MN bill seeks to push drivers out of the way of speeders

Now that the Minnesota Legislature has seen fit to consider the growing state crisis caused by The Bachelor, it may turn its attention to the woes of people who think they own the road.

The Star Tribune says Sen. John Jasinski, R-Faribault, wants to crack down on people who drive below the speed limit in the passing lane.

It’s an understandable problem on the rare occasions when it occurs. It slows everyone down and creates a hazardous situation on its own.

But it is rare. Anyone who travels on a freeway knows that almost nobody drives the speed limit and the left hand lane gets plugged with people going  a little over the speed limit, followed closely — and I do mean closely — by people going a lot over the speed limit.

“Sometimes it’s arrogance,” Shelia Dunn, communications director for the Wisconsin-based National Motorists Association, tells the Strib.  “People think if they’re driving the speed limit, why not drive in the left lane?”

The paper says a “road rage report” conducted by the travel website Expedia found the “Left-Lane Hog” was the fourth most-annoying driving behavior.

This placed it behind the person texting while driving, the tailgater, and the person who cuts in line at the last minute.

The person texting while driving? The person who actually kills people?

Lawmakers can’t go wrong pushing the “slowpoke” law.

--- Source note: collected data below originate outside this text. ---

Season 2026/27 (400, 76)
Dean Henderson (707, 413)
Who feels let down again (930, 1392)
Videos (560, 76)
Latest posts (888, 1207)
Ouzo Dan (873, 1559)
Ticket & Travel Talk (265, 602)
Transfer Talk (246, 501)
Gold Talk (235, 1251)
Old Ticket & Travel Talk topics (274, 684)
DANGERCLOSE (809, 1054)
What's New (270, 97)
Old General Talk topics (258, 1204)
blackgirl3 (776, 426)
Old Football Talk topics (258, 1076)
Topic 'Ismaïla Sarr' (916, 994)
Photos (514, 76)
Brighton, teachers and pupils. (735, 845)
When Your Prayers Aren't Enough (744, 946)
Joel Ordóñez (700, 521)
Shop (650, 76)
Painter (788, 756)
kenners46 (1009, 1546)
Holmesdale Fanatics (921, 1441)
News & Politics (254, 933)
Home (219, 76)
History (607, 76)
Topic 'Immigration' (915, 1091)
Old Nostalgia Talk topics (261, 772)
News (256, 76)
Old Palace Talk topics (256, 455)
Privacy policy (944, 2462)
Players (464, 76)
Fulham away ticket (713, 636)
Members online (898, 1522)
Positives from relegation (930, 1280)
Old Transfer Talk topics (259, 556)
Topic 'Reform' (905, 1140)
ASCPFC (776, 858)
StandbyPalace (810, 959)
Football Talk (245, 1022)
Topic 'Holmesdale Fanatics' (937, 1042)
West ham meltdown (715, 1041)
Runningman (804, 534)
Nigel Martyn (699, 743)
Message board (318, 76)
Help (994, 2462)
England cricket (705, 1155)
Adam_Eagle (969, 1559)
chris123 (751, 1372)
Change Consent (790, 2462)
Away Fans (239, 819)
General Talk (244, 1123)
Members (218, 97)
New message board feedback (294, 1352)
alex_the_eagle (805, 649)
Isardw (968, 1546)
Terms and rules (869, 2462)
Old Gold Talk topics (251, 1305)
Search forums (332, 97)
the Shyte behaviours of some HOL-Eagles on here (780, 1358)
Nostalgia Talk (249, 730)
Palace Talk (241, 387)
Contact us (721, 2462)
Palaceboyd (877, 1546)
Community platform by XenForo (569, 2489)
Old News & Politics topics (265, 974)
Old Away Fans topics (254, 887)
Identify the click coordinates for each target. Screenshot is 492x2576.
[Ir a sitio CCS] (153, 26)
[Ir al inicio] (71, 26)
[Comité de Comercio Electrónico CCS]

“I can’t tell you how many people come up to me from all walks of life, including ‘gun nuts’ who are just totally opposed to everything I’m doing on guns and say, ‘I hate everything you’re doing on guns but I love your left-lane bill,’ ” Oregon Senate Majority Leader Ginny Burdick, told PBS NewsHour.

Facts be damned.

“I have not seen any research that says that hogging the left lane is a major safety issue,” said Charles Farmer, vice president of research and statistical services at the Insurance Institute for Highway Safety, a nonprofit research group funded by the auto insurance industry told NewsHour. “We definitely know that speeding is a major safety issue. The evidence is overwhelming on that.”

Politicians nationwide have characterized the effort as a road rage prevention measure, in which the person who is technically abiding by the law needs to be punished to guard us all against the person who isn’t.

Georgia passed a 2014 “slowpoke law” under a similar frustration that pushed the issue higher on the political agenda than it deserved, then found out it apparently presented quite a dilemma for the cops, the Atlanta Journal Constitution says.

“If they are already breaking the law going 80 in a 70, and someone comes along behind at 85, which one would you have the priority to enforce?” State Patrol Capt. Mark Perry said.

“Law breaking speeder/tailgaters get their own lane,” a Strib commenter says. “No matter how fast I’m going , get out of my lane. I have rights too.”

The current Minnesota law allows for a $125 fine for driving slowly in the “high speed lane”. It’s a petty misdemeanor. Increasing the penalty could make a misdemeanor and bring a potential 90-day jail sentence and a fine of $1,000, although a penalty isn’t yet specified with the current effort.

Meanwhile, the penalty for texting while driving remains in its own slow lane: $225. The second time someone is caught.

There hasn’t been much of a rush to fix that problem.